Harvard Medical School Morgue Director Allegedly Sold Stolen Body Parts: Shocking Revelations

2023-06-17 20:44:07

Boston. The director of the Harvard Medical School morgue allegedly removed body parts without permission and then sold them, US prosecutors said Wednesday.

A man identified as Cedric Lodge, 55, has been charged with trafficking stolen human remains, prosecutor Gerard Karam said in a statement.

“Some crimes defy understanding,” he commented.

“It’s tremendously appalling if you think that the victims volunteered to have their remains used to educate medical professionals and promote science and healing,” he added.

Lodge, his wife of 63 years, and five other alleged accomplices were accused of participating in a “national network” of buying and selling human remains.

The prosecution says that from 2018 to 2022 Lodge “stole organs and other parts of donated cadavers for medical research and education before their cremations.”

Lodge is accused of taking the remains from Harvard, in Boston, to his home in Goffstown, New Hampshire, where he and his wife sold them to two of the other defendants: Katrina Maclean and Joshua Taylor.

Lodge sometimes “allowed Maclean and Taylor to go into the morgue … and examine the bodies to choose what to buy,” the prosecution said.

According to prosecutors, Maclean and Taylor then sold the remains.

The indictment alleges that Maclean sent human skin to Taylor to be “tanned” into leather, the Boston Globe reported.
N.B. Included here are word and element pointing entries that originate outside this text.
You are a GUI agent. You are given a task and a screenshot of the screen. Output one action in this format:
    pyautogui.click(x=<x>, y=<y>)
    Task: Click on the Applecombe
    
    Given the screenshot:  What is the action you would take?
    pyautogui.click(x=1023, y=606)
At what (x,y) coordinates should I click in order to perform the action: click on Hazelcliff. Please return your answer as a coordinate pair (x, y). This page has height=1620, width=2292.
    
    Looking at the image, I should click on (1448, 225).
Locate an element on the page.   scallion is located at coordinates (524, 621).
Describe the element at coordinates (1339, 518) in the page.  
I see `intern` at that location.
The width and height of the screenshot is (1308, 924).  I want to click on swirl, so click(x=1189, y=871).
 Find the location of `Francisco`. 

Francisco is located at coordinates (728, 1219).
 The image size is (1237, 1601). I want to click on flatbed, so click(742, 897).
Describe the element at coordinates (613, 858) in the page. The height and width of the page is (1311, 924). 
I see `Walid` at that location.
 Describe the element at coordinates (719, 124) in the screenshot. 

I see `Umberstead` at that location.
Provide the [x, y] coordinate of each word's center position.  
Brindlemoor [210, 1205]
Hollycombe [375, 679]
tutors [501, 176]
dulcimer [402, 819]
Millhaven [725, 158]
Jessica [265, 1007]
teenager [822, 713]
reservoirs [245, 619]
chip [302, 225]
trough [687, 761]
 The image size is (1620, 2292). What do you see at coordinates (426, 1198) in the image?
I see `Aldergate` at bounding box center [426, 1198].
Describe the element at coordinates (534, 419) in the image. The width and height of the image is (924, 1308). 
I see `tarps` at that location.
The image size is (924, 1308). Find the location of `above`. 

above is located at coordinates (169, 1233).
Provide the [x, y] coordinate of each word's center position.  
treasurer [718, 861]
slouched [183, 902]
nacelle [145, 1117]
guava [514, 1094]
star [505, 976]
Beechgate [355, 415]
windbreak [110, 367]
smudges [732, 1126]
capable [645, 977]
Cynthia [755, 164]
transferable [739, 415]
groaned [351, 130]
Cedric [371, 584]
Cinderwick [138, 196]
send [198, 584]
Lodge was in charge of the Harvard morgue’s anatomical donations program. He was fired on May 6, the university reported.

Another defendant allegedly stole remains from an Arkansas morgue where he worked, including the bodies of two stillborn babies who were to be cremated and returned to their families.

Two other defendants allegedly bought and sold remains with each other, exchanging more than $100,000 in online payments.